Kannst du aus dem Text über die Bücher des Theophilus an Autolykus den Abschnitt von „Bei dem ersten“ bis einschließlich „den heiligen Schriften.“ wortgetreu abschreiben?

## Seitentext

______

Bei dem ersten Buch handelt es sich um eine Apologie, eine an Autolykus gerichtete Verteidigung der christlichen Religion. Das zweite Buch an Autolykus richtet sich gegen die populäre heidnische Religion und gegen Spekulationen, Philosophen und Dichter, die im Heidentum beliebt waren. In seinem dritten Buch verglich Theophilus die heidnische Literatur mit den heiligen Schriften.
Als Theophilus sein drittes Buch begann, hielt Autolykus offensichtlich das Wort der Wahrheit immer noch für eitles Geschwätz. Theophilus klagt Autolykus mit den Worten an: „[Du erträgst] die Toren gerne, sonst hätten dich ja unverständige Menschen nicht dazu gebracht, daß du dich durch eitle Worte verführen ließest und dem abgedroschenen Gerede Gehör schenktest“.

______

## Datenabschnitt

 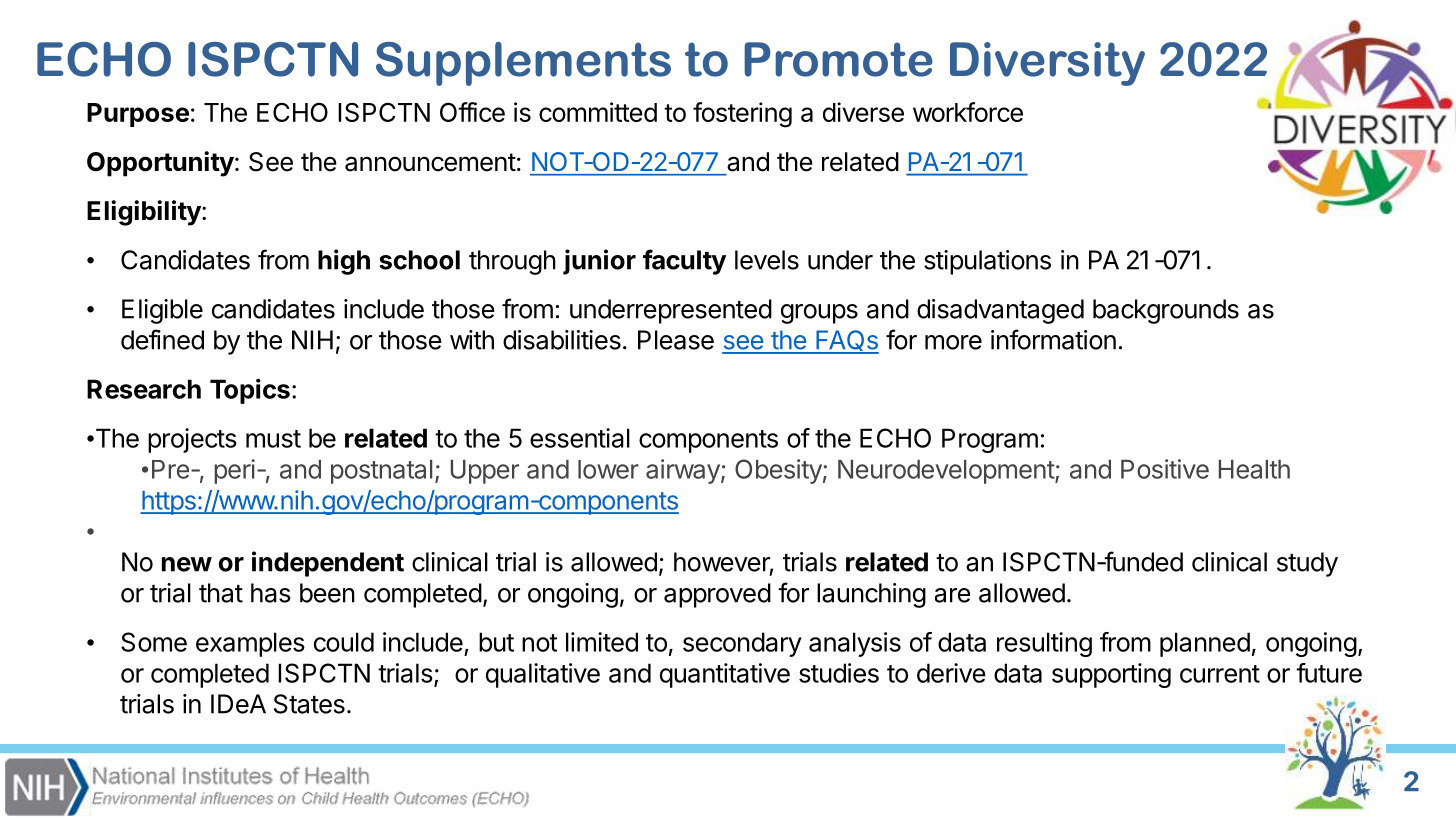 I want to click on stipulations, so click(x=987, y=262).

______

## Antwort
Bei dem ersten Buch handelt es sich um eine Apologie, eine an Autolykus gerichtete Verteidigung der christlichen Religion. Das zweite Buch an Autolykus richtet sich gegen die populäre heidnische Religion und gegen Spekulationen, Philosophen und Dichter, die im Heidentum beliebt waren. In seinem dritten Buch verglich Theophilus die heidnische Literatur mit den heiligen Schriften.